Where is the justice in this world?
Jacinta Hannaford, Contributor, Jakarta
There's nothing like another bombing to get people thinking about what life means to them all over again.
A few days before the bombing at the Australian Embassy on Sept. 9, life to me meant university applications and going out with my friends, partying. You know, the typical teenage expatriate world.
Today, it means university applications, going out with my friends and the steadily mounting fear that it will all be gone tomorrow. It's a fear that has accumulated each year since the 9/11 attack on the Twin Towers.
And there is also a desire to find out who really is to blame.
Funny how an event like the bombing means your world stays the same, yet is changed forever, even if you weren't physically affected by any of the tragedies.
And that is even in small ways.
Before 9/11, I never used to acknowledge my sister at school. After it, whenever I saw her, I would go to give her a hug, or at least wave at her.
Before 9/11, I never watched the news. There were no "good guys" and "bad guys", except for in movies. I never gave a thought about who I would give my support to.
Now, I am constantly thinking about the "good guys" and the "bad guys".
The "goodies", as many people like to call them in movies, may actually not be people who are stereotypically good. For example, those often self-declared "religious" people.
It was an issue raised in the movie Chocolat. The mayor of the town drove himself crazy trying to impose his beliefs and ideals on an unconventional woman, who was, so he came to believe, an evil person trying to bewitch the little town with her chocolate.
Sometimes we strive so hard to make others believe what we believe that, in the end, we employ immoral methods to impose those beliefs, becoming the exact opposite of what we set out to be.

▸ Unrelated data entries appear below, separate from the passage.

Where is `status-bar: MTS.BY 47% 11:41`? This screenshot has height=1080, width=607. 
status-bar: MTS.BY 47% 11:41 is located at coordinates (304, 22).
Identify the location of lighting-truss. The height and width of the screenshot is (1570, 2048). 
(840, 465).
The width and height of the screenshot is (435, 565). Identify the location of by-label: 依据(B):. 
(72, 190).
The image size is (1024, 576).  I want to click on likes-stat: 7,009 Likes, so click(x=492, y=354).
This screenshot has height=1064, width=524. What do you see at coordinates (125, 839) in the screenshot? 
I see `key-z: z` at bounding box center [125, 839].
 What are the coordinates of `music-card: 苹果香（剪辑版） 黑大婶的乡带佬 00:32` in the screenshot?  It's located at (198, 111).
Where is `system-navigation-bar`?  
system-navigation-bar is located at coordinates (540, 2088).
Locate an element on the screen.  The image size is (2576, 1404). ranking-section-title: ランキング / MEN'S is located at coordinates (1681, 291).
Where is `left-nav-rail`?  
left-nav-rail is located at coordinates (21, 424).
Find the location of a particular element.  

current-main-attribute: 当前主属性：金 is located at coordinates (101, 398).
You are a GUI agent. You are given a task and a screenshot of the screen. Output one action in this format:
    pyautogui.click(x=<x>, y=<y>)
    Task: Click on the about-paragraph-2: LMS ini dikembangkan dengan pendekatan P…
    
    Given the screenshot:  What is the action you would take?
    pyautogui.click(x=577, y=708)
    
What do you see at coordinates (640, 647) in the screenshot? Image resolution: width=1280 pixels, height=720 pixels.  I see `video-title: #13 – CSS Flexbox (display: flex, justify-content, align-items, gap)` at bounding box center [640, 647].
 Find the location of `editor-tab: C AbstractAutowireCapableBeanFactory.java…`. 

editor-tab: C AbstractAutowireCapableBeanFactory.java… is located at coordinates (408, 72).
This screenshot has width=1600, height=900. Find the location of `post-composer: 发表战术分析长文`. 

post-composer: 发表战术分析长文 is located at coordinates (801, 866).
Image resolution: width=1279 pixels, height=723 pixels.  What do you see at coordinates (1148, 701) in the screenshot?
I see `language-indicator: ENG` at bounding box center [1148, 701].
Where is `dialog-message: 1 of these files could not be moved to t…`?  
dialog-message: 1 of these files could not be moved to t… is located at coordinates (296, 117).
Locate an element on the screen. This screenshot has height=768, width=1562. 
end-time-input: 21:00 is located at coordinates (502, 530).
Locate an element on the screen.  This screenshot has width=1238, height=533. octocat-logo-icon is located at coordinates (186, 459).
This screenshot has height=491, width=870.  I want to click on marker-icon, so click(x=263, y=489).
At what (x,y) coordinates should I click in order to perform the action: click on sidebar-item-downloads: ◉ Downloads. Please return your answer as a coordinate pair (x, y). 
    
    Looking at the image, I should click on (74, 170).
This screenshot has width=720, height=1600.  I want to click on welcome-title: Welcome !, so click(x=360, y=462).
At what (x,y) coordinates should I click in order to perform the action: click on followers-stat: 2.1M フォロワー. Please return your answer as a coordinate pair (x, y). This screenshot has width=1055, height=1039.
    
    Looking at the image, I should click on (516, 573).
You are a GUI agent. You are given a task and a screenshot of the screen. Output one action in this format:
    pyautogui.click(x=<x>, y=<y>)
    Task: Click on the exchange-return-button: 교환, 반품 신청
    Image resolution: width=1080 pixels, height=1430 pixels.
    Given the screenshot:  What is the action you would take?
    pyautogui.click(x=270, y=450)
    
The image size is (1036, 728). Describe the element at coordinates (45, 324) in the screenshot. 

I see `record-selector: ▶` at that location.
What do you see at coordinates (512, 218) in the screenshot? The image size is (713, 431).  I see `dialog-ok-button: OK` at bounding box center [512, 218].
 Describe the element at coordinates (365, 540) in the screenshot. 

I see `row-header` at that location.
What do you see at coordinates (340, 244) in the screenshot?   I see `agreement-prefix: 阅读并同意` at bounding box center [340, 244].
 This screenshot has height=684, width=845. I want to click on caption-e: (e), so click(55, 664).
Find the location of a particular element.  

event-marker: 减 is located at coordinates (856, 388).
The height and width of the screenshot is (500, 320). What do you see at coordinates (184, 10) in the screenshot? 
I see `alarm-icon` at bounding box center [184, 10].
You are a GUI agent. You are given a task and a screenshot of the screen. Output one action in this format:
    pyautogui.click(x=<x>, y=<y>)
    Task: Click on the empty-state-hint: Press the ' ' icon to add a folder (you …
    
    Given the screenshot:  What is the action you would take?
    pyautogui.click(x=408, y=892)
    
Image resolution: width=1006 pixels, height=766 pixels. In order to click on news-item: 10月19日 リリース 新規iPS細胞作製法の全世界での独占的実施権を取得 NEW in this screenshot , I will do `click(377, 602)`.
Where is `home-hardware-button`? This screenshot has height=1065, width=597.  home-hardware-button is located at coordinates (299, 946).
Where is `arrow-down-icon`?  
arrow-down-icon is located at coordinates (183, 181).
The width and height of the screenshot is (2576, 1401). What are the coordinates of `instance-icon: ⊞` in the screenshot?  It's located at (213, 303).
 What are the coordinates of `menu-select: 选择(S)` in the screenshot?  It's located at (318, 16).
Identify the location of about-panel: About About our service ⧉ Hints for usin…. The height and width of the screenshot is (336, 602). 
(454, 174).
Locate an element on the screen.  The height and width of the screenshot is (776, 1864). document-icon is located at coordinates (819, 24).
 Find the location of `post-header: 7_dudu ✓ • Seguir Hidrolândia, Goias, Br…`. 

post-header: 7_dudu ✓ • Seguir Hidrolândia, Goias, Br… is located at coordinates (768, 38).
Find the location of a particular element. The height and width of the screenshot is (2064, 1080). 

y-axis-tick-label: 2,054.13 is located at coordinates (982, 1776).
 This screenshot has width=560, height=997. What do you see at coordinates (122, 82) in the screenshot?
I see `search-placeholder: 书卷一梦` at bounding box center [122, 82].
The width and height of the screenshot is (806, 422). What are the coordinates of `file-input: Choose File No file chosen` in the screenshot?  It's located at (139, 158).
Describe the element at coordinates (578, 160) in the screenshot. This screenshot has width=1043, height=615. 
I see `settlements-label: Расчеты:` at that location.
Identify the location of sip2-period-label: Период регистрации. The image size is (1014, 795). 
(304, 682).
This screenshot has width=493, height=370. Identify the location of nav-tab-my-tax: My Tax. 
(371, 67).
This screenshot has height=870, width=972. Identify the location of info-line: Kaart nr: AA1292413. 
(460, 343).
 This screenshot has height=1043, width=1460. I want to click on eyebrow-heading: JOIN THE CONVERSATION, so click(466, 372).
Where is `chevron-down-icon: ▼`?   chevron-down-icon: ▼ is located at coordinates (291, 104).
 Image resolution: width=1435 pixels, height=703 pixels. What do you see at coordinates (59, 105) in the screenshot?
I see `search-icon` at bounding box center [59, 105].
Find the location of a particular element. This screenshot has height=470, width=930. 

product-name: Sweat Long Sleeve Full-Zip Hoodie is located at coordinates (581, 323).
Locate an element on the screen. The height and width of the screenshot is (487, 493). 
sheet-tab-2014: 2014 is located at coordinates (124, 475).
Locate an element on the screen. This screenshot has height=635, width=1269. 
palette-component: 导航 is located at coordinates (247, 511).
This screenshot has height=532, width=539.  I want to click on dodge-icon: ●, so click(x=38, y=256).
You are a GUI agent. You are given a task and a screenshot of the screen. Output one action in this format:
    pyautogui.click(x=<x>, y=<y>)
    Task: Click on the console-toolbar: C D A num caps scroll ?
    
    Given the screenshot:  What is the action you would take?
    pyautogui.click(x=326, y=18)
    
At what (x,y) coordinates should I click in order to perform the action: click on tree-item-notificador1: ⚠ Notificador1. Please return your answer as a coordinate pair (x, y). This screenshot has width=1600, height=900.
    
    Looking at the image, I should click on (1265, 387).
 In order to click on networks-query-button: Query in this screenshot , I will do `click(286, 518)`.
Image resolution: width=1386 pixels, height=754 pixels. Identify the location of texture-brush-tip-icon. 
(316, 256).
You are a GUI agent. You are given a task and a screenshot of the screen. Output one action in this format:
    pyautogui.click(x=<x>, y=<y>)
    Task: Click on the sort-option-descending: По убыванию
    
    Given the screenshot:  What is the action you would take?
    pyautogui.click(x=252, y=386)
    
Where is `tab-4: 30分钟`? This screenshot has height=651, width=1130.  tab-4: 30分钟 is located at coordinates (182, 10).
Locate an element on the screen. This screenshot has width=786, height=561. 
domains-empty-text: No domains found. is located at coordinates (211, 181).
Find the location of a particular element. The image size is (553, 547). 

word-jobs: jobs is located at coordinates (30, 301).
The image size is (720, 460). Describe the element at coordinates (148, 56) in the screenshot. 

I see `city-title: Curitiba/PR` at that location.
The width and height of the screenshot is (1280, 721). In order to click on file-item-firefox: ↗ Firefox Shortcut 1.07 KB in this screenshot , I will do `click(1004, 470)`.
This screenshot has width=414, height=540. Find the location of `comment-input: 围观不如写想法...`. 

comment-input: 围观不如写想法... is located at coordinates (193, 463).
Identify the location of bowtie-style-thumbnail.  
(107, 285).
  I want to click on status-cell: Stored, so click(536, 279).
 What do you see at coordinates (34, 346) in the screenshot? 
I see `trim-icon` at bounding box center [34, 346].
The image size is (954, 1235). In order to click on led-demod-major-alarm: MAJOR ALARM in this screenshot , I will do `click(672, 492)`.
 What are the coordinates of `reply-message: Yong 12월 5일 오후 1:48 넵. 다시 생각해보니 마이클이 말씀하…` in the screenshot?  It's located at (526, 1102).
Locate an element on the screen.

Stereotypically, anyone who is religious is a good guy because they try to be the best person they can be. Chocolat disagrees with this; the mayor was a highly religious person, yet he was depicted as the bad guy for his overzealous ways.
So, being religious doesn't make you right or wrong. It doesn't make you good or bad; it's our actions that do that.
To me, despite his self-appointed fight against terrorism, U.S. President George W. Bush is as much a bad guy as, say, Osama Bin Laden. I'm not exactly sure why I made this identification -- maybe it's because, like terrorists, he sacrifices innocent people's lives, whose only crime was that they were in the wrong place at the wrong time.
Recently I've been obsessed with trying to figure out who the "good" and "bad" guys are. I mean, if I see Bush and his supporters and Bin Laden and his supporters are as bad as each other, then who goes where in ?
The other day, I was expressing my frustration about the bombings to my friend who lives in the UK. What exactly did the terrorists gain by killing innocent, nonpolitical people? In the past, if rebels wished to remove a leader, that was what they did, but they did not intentionally kill civilians.
My friend dismissed it by saying "Muslims will be Muslims", I am ashamed to say.
I couldn't believe I was hearing something so flippant, stereotypical and hateful. It was as though it didn't matter that so many people were suffering. I hated that she was being so judgmental.
And I am willing to bet that most of the people who lost their lives on Sept. 9 were Muslims.
My quest to distinguish the evil-doer from the protector of good was becoming muddled, not clearer.
Maybe it could be distinguished between the fight for democracy and free will against iron control, as Bush says. Of course, as if programmed, when I thought of the word "democracy", my mind immediately turned to the United States. After all, it is the face of democracy, so to speak.
People value their freedom, and freedom of speech is seen as a basic human right. Thus America and democracy are the goodies! Case solved!
Not really. Think about it; how democratic is the U.S., really? I mean freedom of speech? I almost laugh out loud at the idea that Americans think they have dibs on freedom of speech. Didn't the Dixie Chicks get condemned for opposing Bush about the Iraq war? Although it is true that they weren't thrown in jail or killed for it, they still felt the heat for speaking out.
Then I realized that I was complicating the whole issue with too much analysis and logic. I had known all along whom the bad guys were.
What the terrorists, of all allegiances, do is wrong. No matter what they are trying to achieve, it isn't right to take someone's life in such a pointless manner. Why must people be punished for doing the things they do every day? Where is the justice in losing your life for that?
-- The writer is a final year student at the British International School in Jakarta.